I already tried to call for some higher level discussion eariler in your 
series, good that hear that now you also agree it might be useful :)

> With -mm, it turns out that while egregious thp fault latencies were
> reduced, faulting 64MB of memory backed by thp on a fragmented 128GB
> machine can result in latencies of 1-3s for the entire 64MB.  Collecting
> compaction stats from older kernels that give more insight into
> regressions, one such incident is as follows.
> Baseline:
> compact_blocks_moved 8181986
> compact_pages_moved 6549560
> compact_pagemigrate_failed 1612070
> compact_stall 101959
> compact_fail 100895
> compact_success 1064
> 5s later:
> compact_blocks_moved 8182447
> compact_pages_moved 6550286
> compact_pagemigrate_failed 1612092
> compact_stall 102023
> compact_fail 100959
> compact_success 1064
> This represents faulting two 64MB ranges of anonymous memory.  As you can
> see, it results in falling back to 4KB pages because all 64 faults of
> hugepages ends up triggering compaction and failing to allocate.  Over the
> 64 async compactions, we scan on average 7.2 pageblocks per call,
> successfully migrate 11.3 pages per call, and fail migrating 0.34 pages
> per call.
> If each async compaction scans 7.2 pageblocks per call, it would have to
> be called 9103 times to scan all memory on this 128GB machine.  We're
> simply not scanning enough memory as a result of ISOLATE_ABORT due to
> need_resched().

Well, the two objectives of not being expensive and at the same time 
scanning "enough memory" (which is hard to define as well) are clearly 
quite opposite :/

> So the net result is that -mm is much better than Linus's tree, where such
> faulting of 64MB ranges could stall 8-9s, but we're still very expensive.

So I guess the difference here is mainly thanks to not doing sync 
compaction? Or do you have any insight which patch helped the most?

> We may need to consider scanning more memory on a single call to async
> compaction even when need_resched() and if we are unsuccessful in
> allocating a hugepage to defer async compaction in subsequent calls up to
> 1 << COMPACT_MAX_DEFER_SHIFT.  Today, we defer on sync compaction but that
> is now never done for thp faults since it is reliant solely on async
> compaction.

So if I understand correctly, your intention is to scan more in a single 
scan, but balance the increased latencies by introducing deferring for 
async compaction.

Offhand I can think of two issues with that.

1) the result will be that often the latency will be low thanks to 
defer, but then there will be a huge (?) spike by scanning whole 1GB (as 
you suggest further in the mail) at once. I think that's similar to what 
you had now with the sync compaction?

2) 1GB could have a good chance of being successful (?) so there would 
be no defer anyway.

I have some other suggestion at the end of my mail.

* Tasks to carry out *
1) Answer these from the email about memory compaction:
(a) How much memory does the fragmented machine have?
(b) How long could faulting of 64MB ranges stall in Linus's tree?
(c) Over the 64 async compactions, how many pages per call were migrated successfully on average?
2) Swap "latencies" for "delays" in the part of the email about memory compaction that opens with the words containing "I already tried" and closes with "is as follows.", and write that part out again.
3) Extend the email about memory compaction beyond its final sentence.
Nothing in the listing is needed for this work.

* Raw data *
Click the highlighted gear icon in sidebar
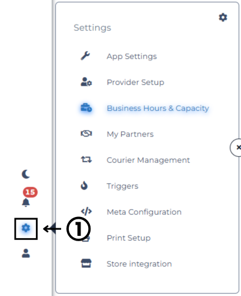The image size is (241, 296). click(26, 228)
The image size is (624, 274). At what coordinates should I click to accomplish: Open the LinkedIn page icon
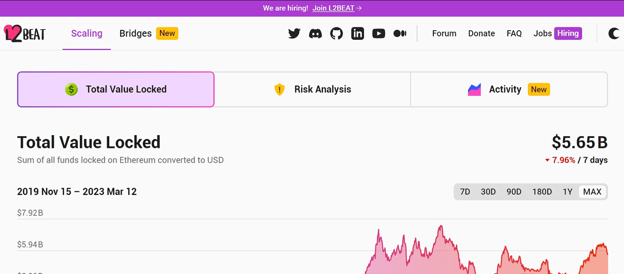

* Results in order *
1)
(a) 128GB
(b) 8-9s
(c) 11.3

2)
I already tried to call for some higher level discussion eariler in your 
series, good that hear that now you also agree it might be useful :)

> With -mm, it turns out that while egregious thp fault delays were
> reduced, faulting 64MB of memory backed by thp on a fragmented 128GB
> machine can result in delays of 1-3s for the entire 64MB.  Collecting
> compaction stats from older kernels that give more insight into
> regressions, one such incident is as follows.

3)
> I have a few improvements in mind, but thought it would be better to
> get feedback on it first because it's a substantial rewrite of the
> pageblock migration:
>   - For all async compaction, avoid migrating memory unless enough
>     contiguous memory is migrated to allow a cc->order allocation.

Yes I suggested something like this earlier. Also in the scanner, skip 
to the next cc->order aligned block as soon as any page fails the 
isolation and is not PageBuddy.
I would just dinstinguish kswapd and direct compaction, not "all async 
compaction". Or maybe kswapd could be switched to sync compaction.

>     This
>     would remove the COMPACT_CLUSTER_MAX restriction on pageblock
>     compaction


>     and keep pages on the cc->migratepages list between
>     calls to isolate_migratepages_range().

This might not be needed. It's called within a single pageblock (except 
maybe CMA but that's quite a different thing) and I think we can ignore 
order > pageblock_nr_order here.

>     When an unmigratable page is encountered or memory hole is found,
>     put all pages on cc->migratepages back on the lru lists unless
>     cc->nr_migratepages >= (1 << cc->order).  Otherwise, migrate when
>     enough contiguous memory has been isolated.
>   - Remove the need_resched() checks entirely from compaction and
>     consider only doing a set amount of scanning for each call, such
>     as 1GB per call.
>     If there is contention on zone->lru_lock, then we can still abort
>     to avoid excessive stalls, but need_resched() is a poor heuristic
>     to determine when async compaction is taking too long.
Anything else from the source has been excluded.